# Predicting the future state of heterogeneous graphs

This post relates to Link Prediction on Sequential Graph Data - #5 by VladislavS, but I decided to make a separate post since that one’s over a year old. I too am also very new to this, btw.

Here’s my situation (extremely dumbed down to make this conversation easier):

Say I have a heterogeneous graph with these canonical edges:
person → is following → person
person–> is_protecting–> home

Some node attributes may include:
home: position

(notice they’re very kinematic)

Say I have a dataset of several of these graphs, where each graph represents a different time stamp throughout the day. I want to create a model that can train on these graphs, and do edge classification/link prediction to essentially predict the future state of the edges in the graph.

For example, given these four series’ of graphs:

I want the model to predict the different edges in real time. For instance, in series (a), the graph starts off with two unrelated people. Using context from the whole series, the model should be able to predict that person 1 has begun following person 2 when their speed and headings start to match at t=3. In series (b), The graph model should only predict the protection link once the person has been close to the home for many consecutive timestamps. In other words, proximity alone isn’t enough to determine these links. It needs to be prolonged proximity

Series’ (c) and (d) show examples where links should not be predicted. Even though the proximity is there, it is not prolonged. The nodes are just passing each other.

And here’s the questions:

1. Is it better to represent the passage of time via one big graph of all the nodes at all the times, or a sequence of graphs each with all the nodes at one time? If it’s the former, a “moves_to” relation would be added to signify which nodes are the same. E.g. in series (a), between 1,t=0 and 1,t=1

2. Does something simple like GraphSAGE have the ability to factor in the temporal context for link prediction, or would I have to go the Generative Models of Graphs route?

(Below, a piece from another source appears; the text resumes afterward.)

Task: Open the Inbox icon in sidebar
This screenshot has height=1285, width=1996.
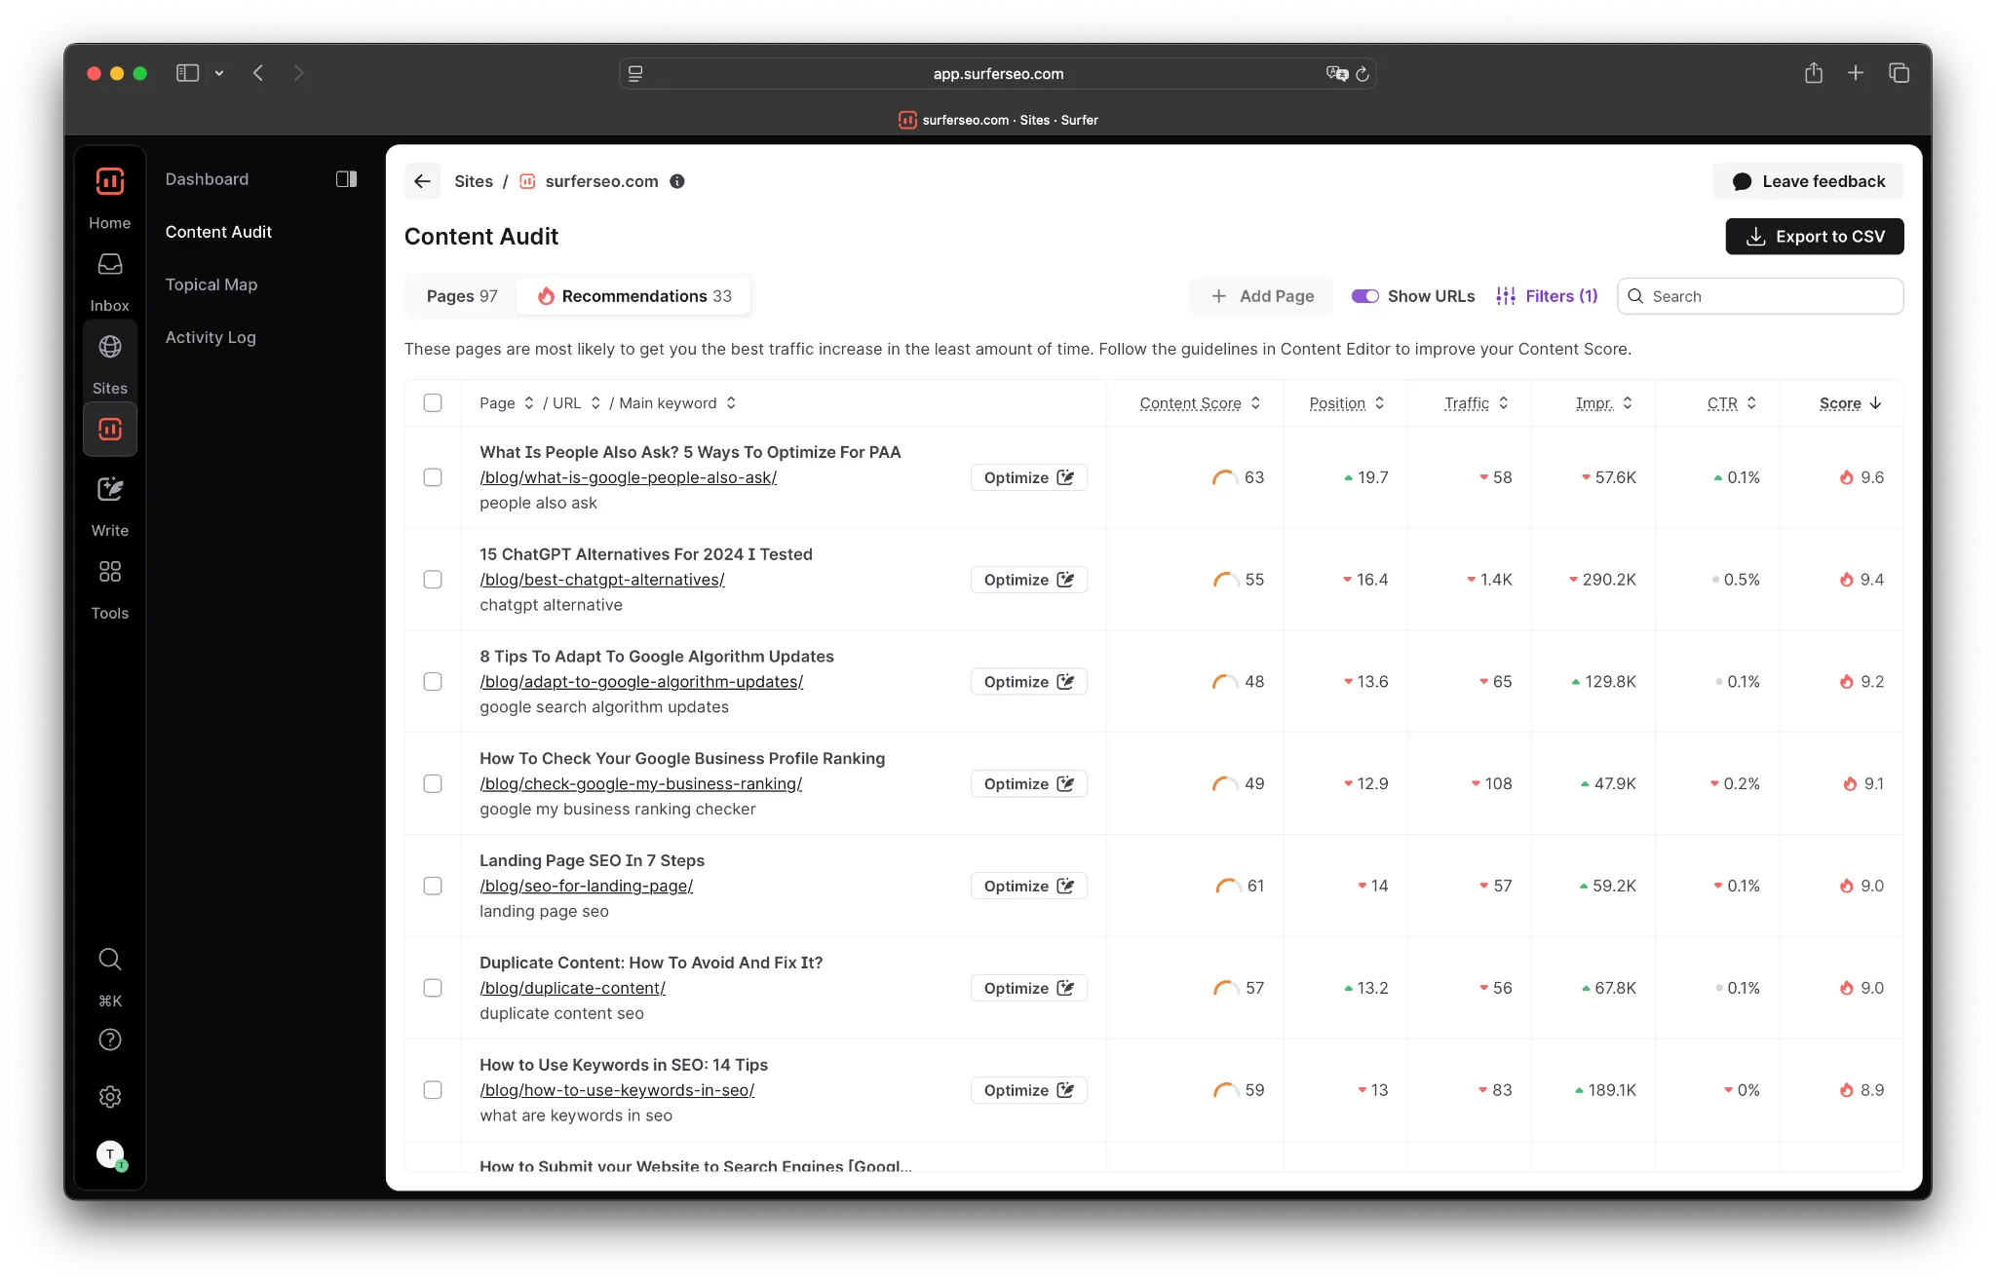Action: coord(110,265)
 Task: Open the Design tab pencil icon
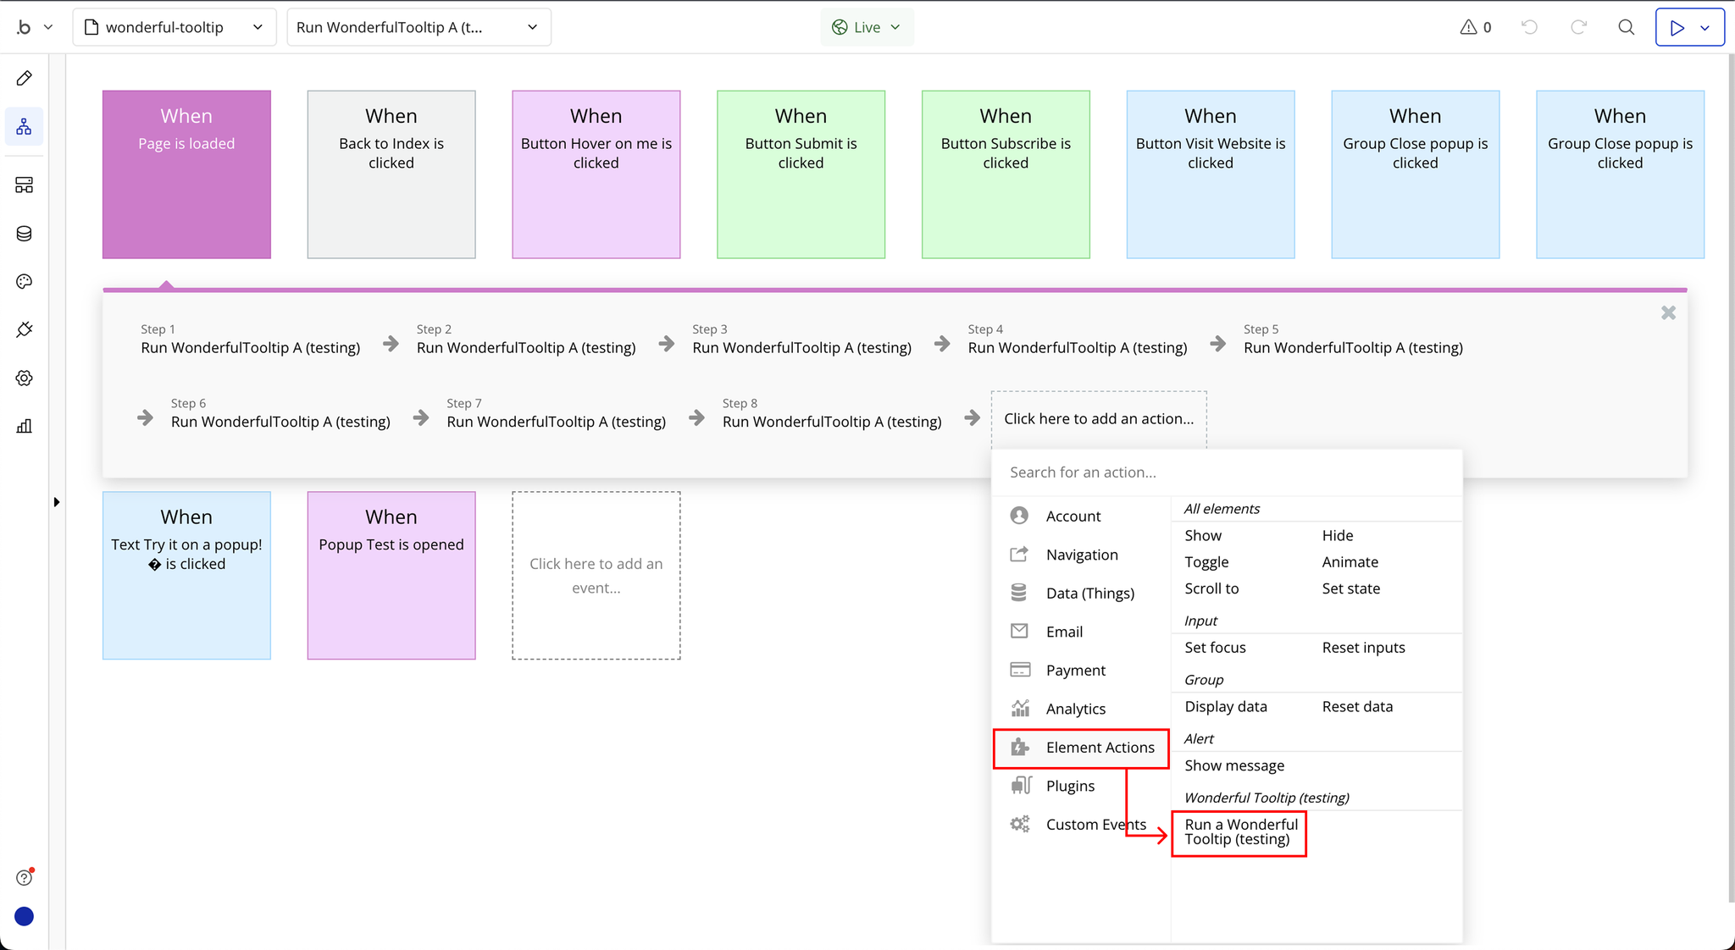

3. Is PinSAGE a generative model? Aka is a recommender system a type of a generative model, and would that apply here?

4. If I go the “one big graph” route, the graphs can be very big (millions of nodes), so I’m looking at several approaches to accommodate this

• GraphSAGE trained using the heterogeneous graph convolution model stochastically
• GraphSAGE trained using the heterogeneous graph convolution model on multiple GPUs
• Generative Model trained on heterogeneous data stochastically
• Generative Model trained on heterogeneous data on multiple GPU’s
1. Are models like GraphSAGE and generative models mutually exclusive?

I’m not sure if any of these are the way to go, much less even possible, but I’ve only been doing this for a few weeks. What do you guys think?

Also, I’m not considering dgl.distributed to handle the big data for two reasons.

1. It requires multiple machines (don’t have that)
2. It requires a workaround for heterogeneous data, where you essentially convert heterogeneous data to homogeneous data. Since the different node types have different attributes, the conversion gets rather messy. I’m trying to avoid that mess of having say, an empty speed attribute for a home type node.